— Start —
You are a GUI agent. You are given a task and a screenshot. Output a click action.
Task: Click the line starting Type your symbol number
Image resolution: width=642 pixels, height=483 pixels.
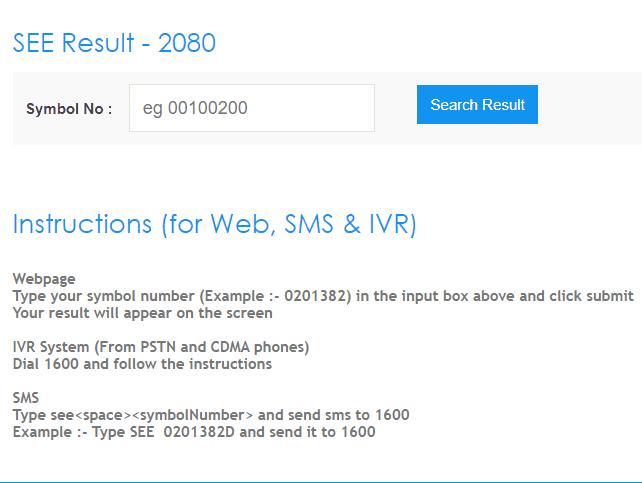[x=322, y=296]
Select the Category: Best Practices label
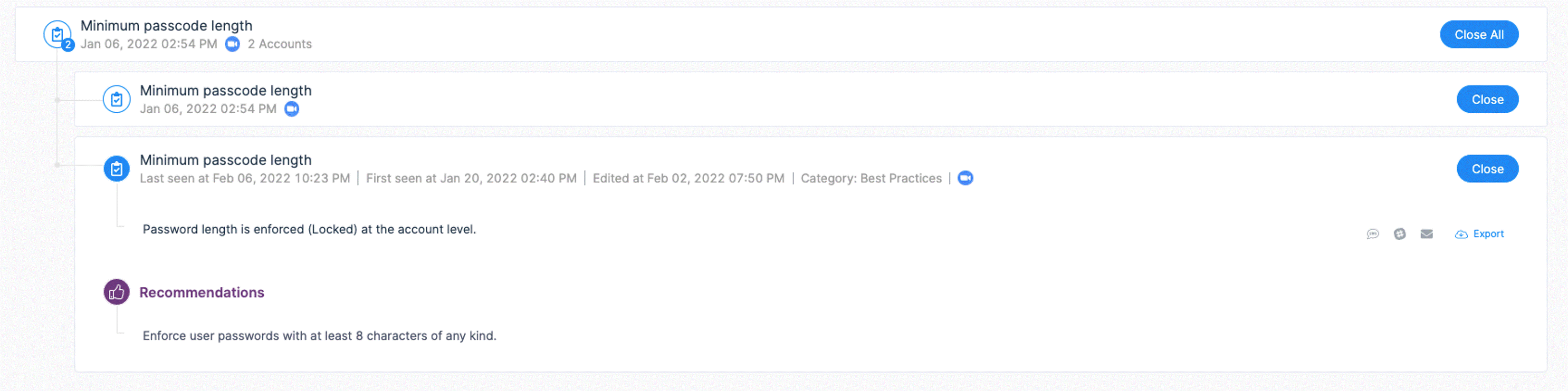This screenshot has height=391, width=1568. coord(871,178)
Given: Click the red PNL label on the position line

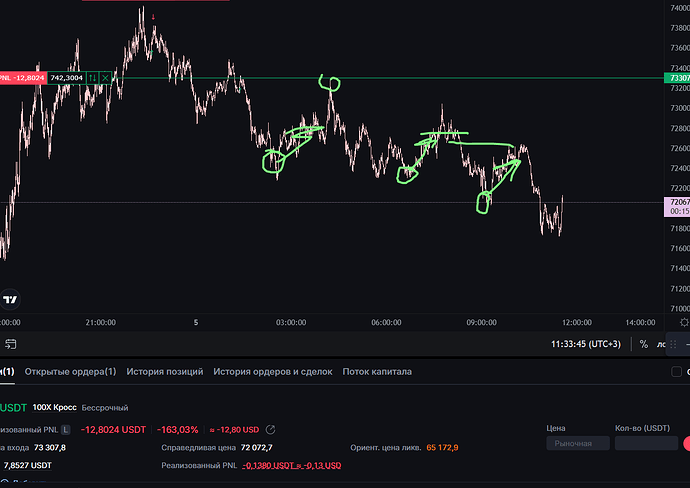Looking at the screenshot, I should [x=20, y=77].
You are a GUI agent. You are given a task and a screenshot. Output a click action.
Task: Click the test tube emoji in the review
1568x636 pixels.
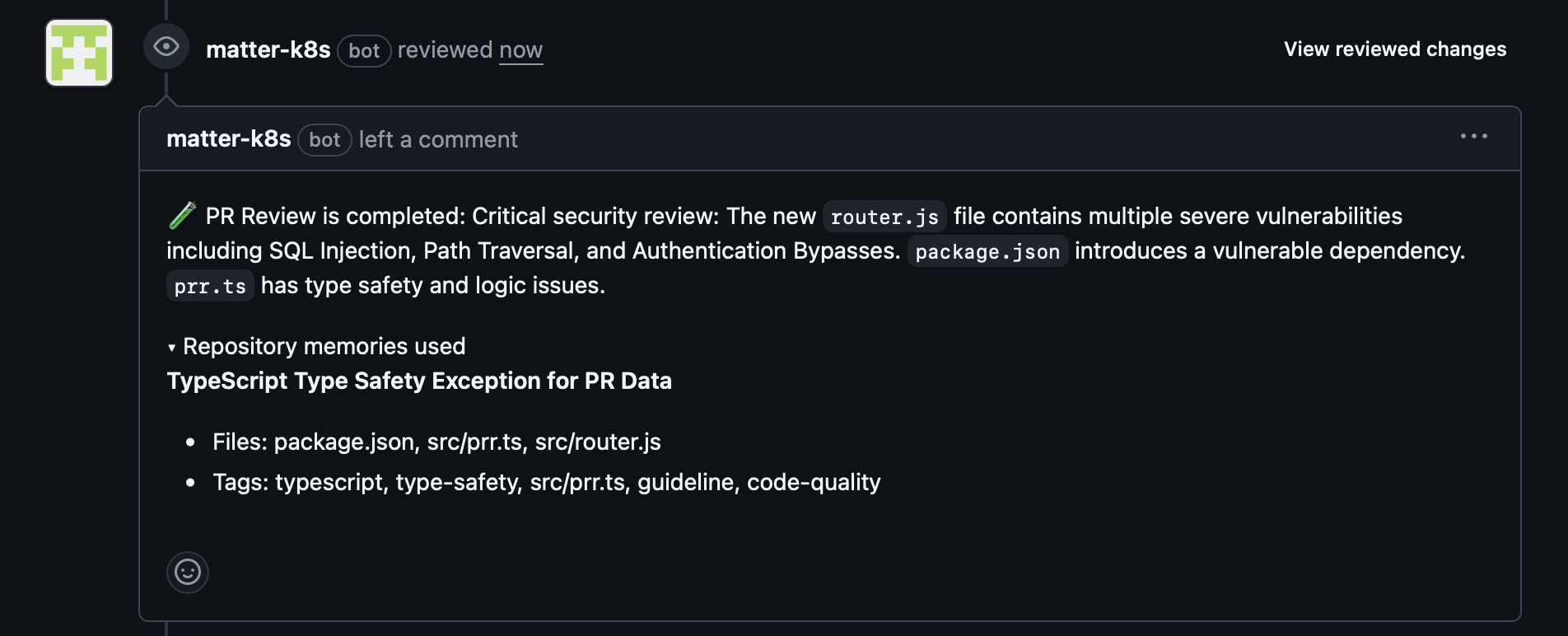[183, 215]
— End —
_DIRECTION:_
Give every line of the records above as a Markdown table with the columns Row and Line, numbering the rows in order. Leave out blank lines and the pictures.

_OUTPUT OF THE EXERCISE:_
| Row | Line |
|---|---|
| 1 | You are a GUI agent. You are given a task and a screenshot. Output a click action. |
| 2 | Task: Click the line starting Type your symbol number |
| 3 | Image resolution: width=642 pixels, height=483 pixels. |
| 4 | [x=322, y=296] |
| 5 | Select the Category: Best Practices label |
| 6 | This screenshot has height=391, width=1568. coord(871,178) |
| 7 | Given: Click the red PNL label on the position line |
| 8 | Looking at the screenshot, I should [x=20, y=77]. |
| 9 | You are a GUI agent. You are given a task and a screenshot. Output a click action. |
| 10 | Task: Click the test tube emoji in the review |
| 11 | 1568x636 pixels. |
| 12 | [183, 215] |